(Stored data)
*-*-*

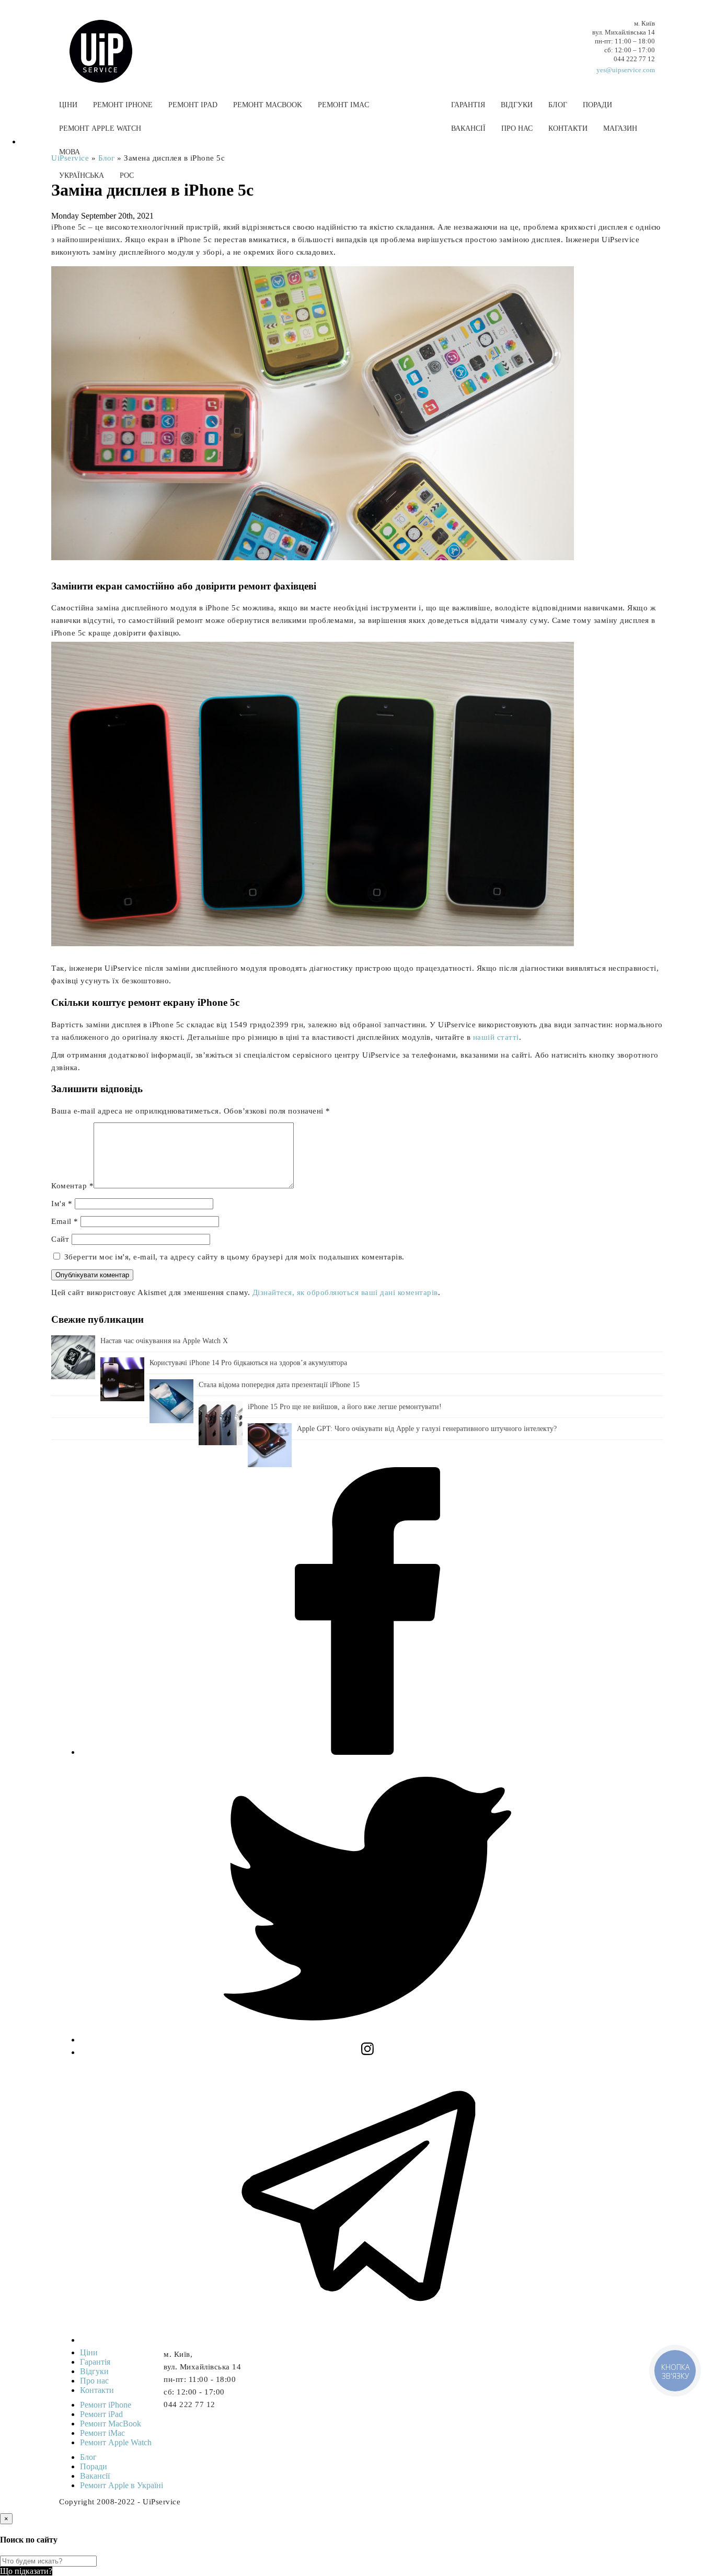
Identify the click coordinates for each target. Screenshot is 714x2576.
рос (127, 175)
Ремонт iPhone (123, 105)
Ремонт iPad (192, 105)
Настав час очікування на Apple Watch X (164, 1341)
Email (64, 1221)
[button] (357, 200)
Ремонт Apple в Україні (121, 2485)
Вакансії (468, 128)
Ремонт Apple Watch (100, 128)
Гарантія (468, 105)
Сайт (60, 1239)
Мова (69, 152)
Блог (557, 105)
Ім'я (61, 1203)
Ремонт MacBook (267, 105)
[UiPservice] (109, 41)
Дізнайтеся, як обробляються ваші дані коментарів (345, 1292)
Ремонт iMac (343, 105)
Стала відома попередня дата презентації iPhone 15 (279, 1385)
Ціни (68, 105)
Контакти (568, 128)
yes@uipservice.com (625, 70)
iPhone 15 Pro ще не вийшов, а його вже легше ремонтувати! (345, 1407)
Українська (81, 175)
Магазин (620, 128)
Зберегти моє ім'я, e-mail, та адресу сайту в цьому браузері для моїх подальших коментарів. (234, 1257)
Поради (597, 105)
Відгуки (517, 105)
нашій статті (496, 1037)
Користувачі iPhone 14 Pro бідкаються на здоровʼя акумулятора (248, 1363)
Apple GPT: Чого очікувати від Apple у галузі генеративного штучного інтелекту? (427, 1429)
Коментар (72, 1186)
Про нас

*-*-*

How to complete this task — Would you write each entry out again exactly, omitting the images?

Output for this exercise —
Identify the click coordinates for each target. Screenshot is 714x2576.
рос (127, 175)
Ремонт iPhone (123, 105)
Ремонт iPad (192, 105)
Настав час очікування на Apple Watch X (164, 1341)
Email (64, 1221)
[button] (357, 200)
Ремонт Apple в Україні (121, 2485)
Вакансії (468, 128)
Ремонт Apple Watch (100, 128)
Гарантія (468, 105)
Сайт (60, 1239)
Мова (69, 152)
Блог (557, 105)
Ім'я (61, 1203)
Ремонт MacBook (267, 105)
[UiPservice] (109, 41)
Дізнайтеся, як обробляються ваші дані коментарів (345, 1292)
Ремонт iMac (343, 105)
Стала відома попередня дата презентації iPhone 15 (279, 1385)
Ціни (68, 105)
Контакти (568, 128)
yes@uipservice.com (625, 70)
iPhone 15 Pro ще не вийшов, а його вже легше ремонтувати! (345, 1407)
Українська (81, 175)
Магазин (620, 128)
Зберегти моє ім'я, e-mail, та адресу сайту в цьому браузері для моїх подальших коментарів. (234, 1257)
Поради (597, 105)
Відгуки (517, 105)
нашій статті (496, 1037)
Користувачі iPhone 14 Pro бідкаються на здоровʼя акумулятора (248, 1363)
Apple GPT: Чого очікувати від Apple у галузі генеративного штучного інтелекту? (427, 1429)
Коментар (72, 1186)
Про нас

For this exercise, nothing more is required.